Texto fornecido:
<<<<

Os Reizinhos

Domingo, talvez 19h30. Ponte Rio-Niterói. Na minha frente, à direita, deslocava-se um Pólo Classic, provavelmente 2008 ou 2009. Preto. Bonito. Veículo certamente dotado de vidros elétricos, direção hidráulica, ar condicionado, tudo. Completo. Notei a placa na traseira, talvez num material imitando bronze: Líder do PC do... Além do veículo, o usuário, com toda a certeza um político, teria no mínimo o combustível e o motorista pagos pelo erário. Seria possível que ainda tivesse o tag, dispositivo que afixado ao pára-brisa do automóvel lhe daria o direito de não pagar o pedágio. Mais uma despesa custeada pelos cofres públicos.

Curiosamente tratava-se do líder de um partido comunista, ideologia que defende, até onde for possível, uma distribuição de oportunidades homogênea entre as pessoas. Isto é, sob o ponto de vista econômico-social, uma sociedade sem classes, “baseada na propriedade comum dos meios de produção”. Nada a ver com o cidadão que, dentro daquele veículo, dava uma demonstração do exercício ou da utilização de prerrogativas que não estão ao alcance da maioria dos cidadãos brasileiros. E que fazem dos políticos uma classe – melhor seria dizermos uma casta – de pequenos reizinhos, cada vez mais distanciados do povo pelas inumeráveis e excepcionais vantagens que lhes são atribuídas por lei. E que jamais poderão ser experimentadas por qualquer pessoa comum.

Provavelmente em Cuba, país em que ainda se adota o regime comunista, para muitos retrógrado, o usuário daquele Pólo Classic não teria essas vantagens. Há quem diga que até mesmo na Inglaterra o político não tem à sua disposição um carro oficial para uso em serviço num domingo à noite ou em qualquer dia da semana. Muitos usam a bicicleta para chegar ao trabalho.

>>>>

Listagem da tarefa:
<<<<

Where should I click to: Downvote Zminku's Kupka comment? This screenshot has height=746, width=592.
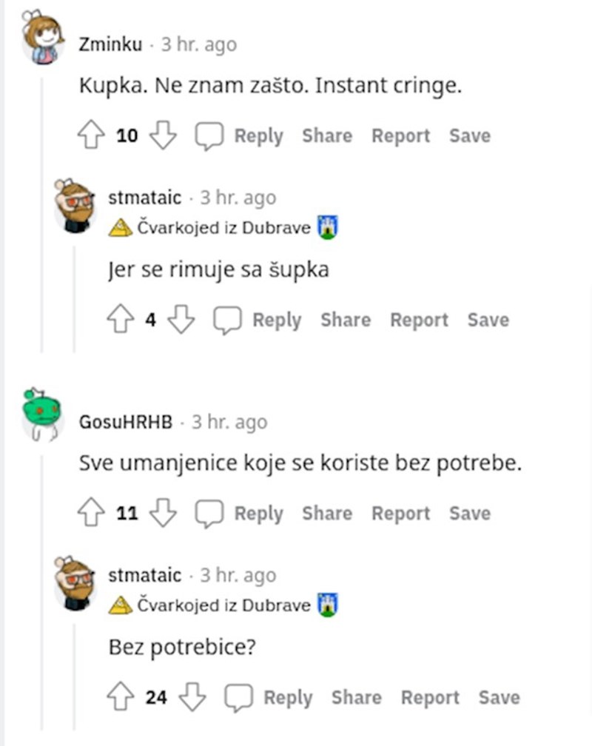point(163,136)
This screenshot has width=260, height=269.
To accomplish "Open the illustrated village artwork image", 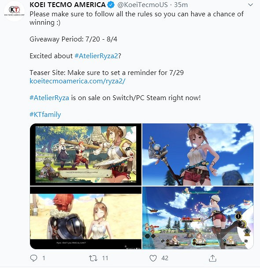I will coord(85,154).
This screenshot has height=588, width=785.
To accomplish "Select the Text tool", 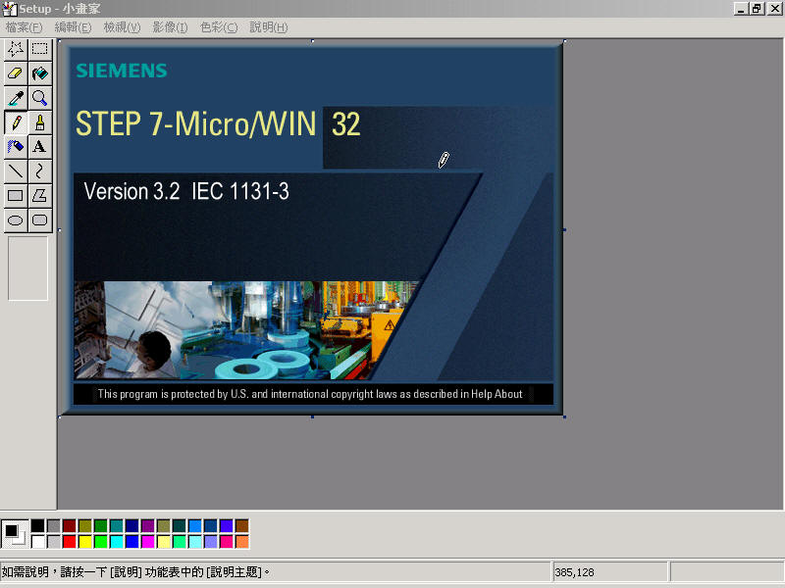I will click(x=39, y=146).
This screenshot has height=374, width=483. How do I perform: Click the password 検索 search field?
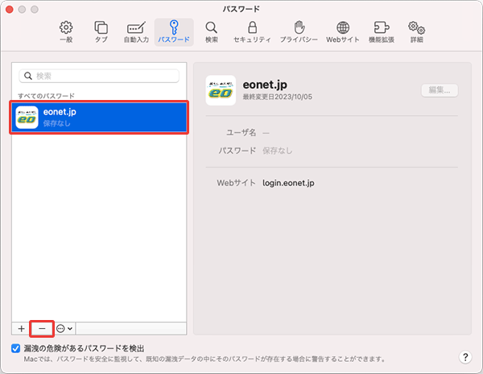[x=98, y=76]
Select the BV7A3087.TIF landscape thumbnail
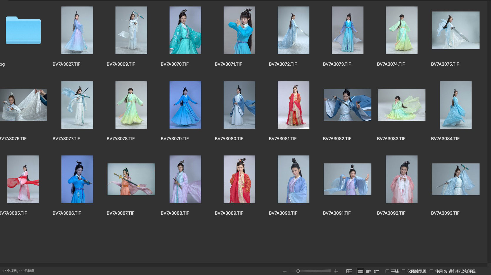 pos(131,179)
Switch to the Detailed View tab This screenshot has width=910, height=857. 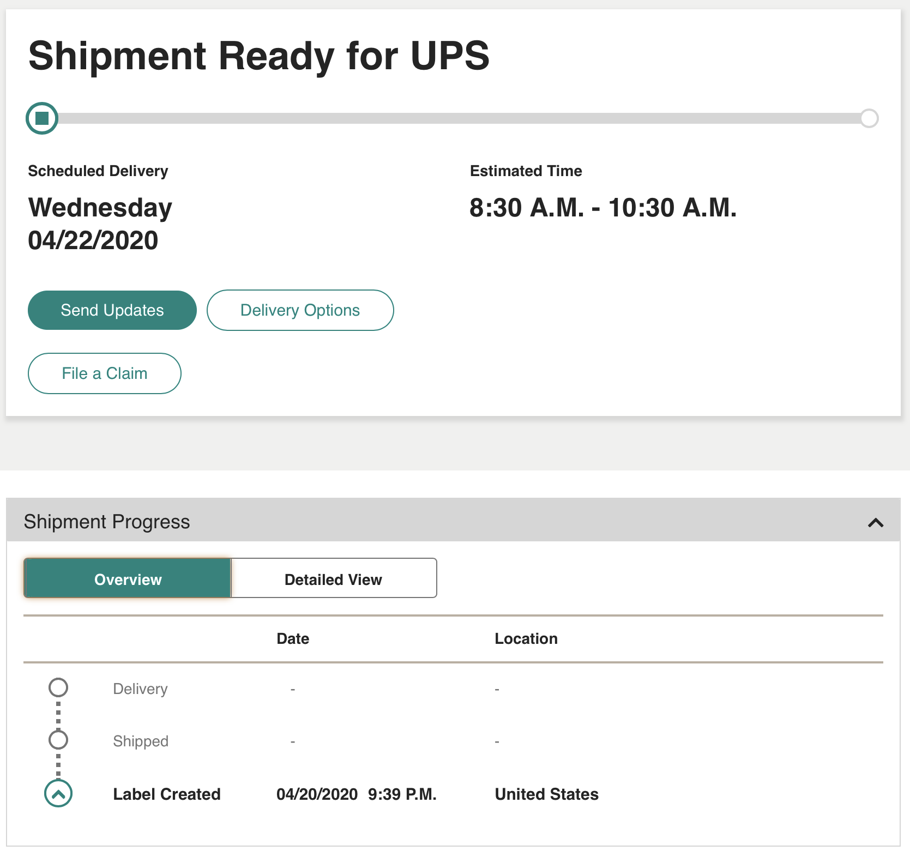pyautogui.click(x=333, y=578)
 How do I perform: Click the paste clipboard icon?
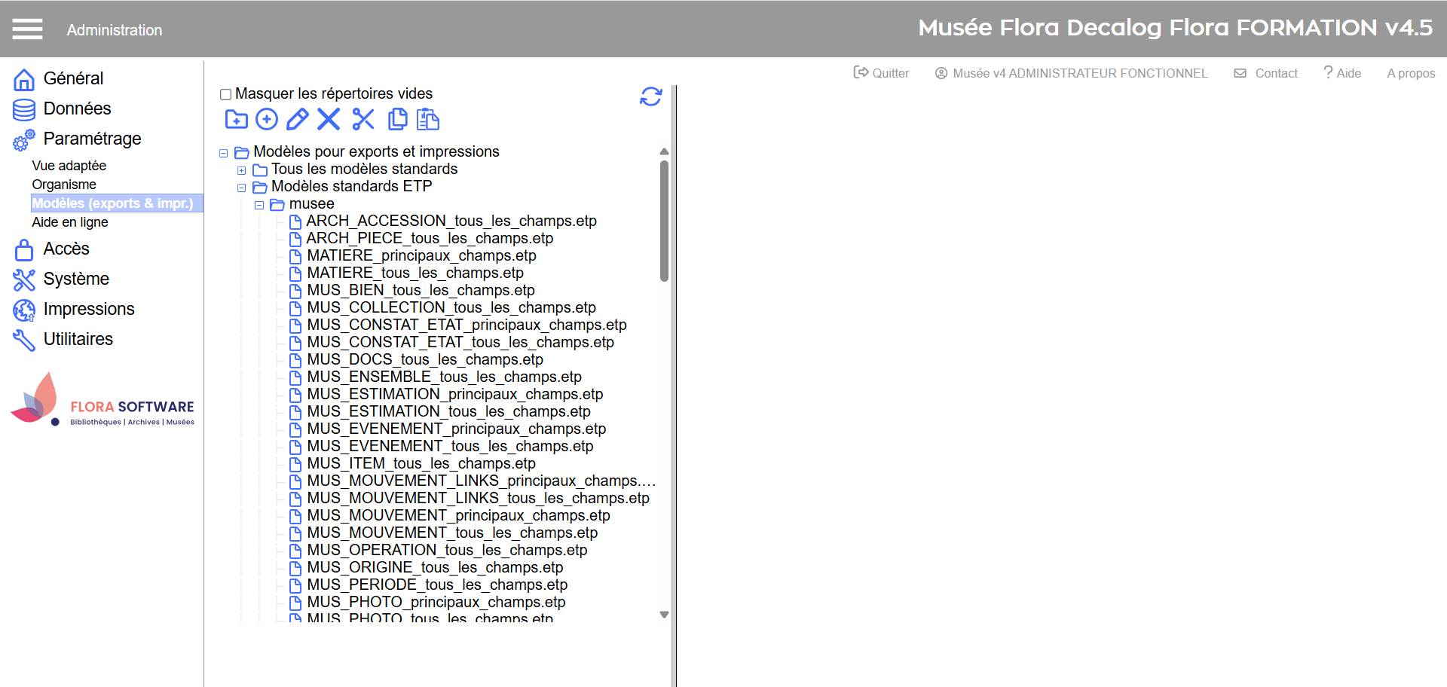tap(428, 119)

>>>>

Tarefas a realizar:
1. Responda às perguntas abaixo com base no texto fornecido.
(a) Que modelo de carro, e de que cor, seguia à frente na Ponte Rio-Niterói?
(b) Que palavra o texto considera mais adequada do que "classe" para designar os políticos?
(c) Segundo o texto, que meio de transporte muitos políticos na Inglaterra usam para chegar ao trabalho?
2. Conte as linhas da listagem que contêm a palavra "perform" e informe somente o número.

Respostas das tarefas:
1.
(a) Um Pólo Classic preto.
(b) Casta.
(c) A bicicleta.

2. 2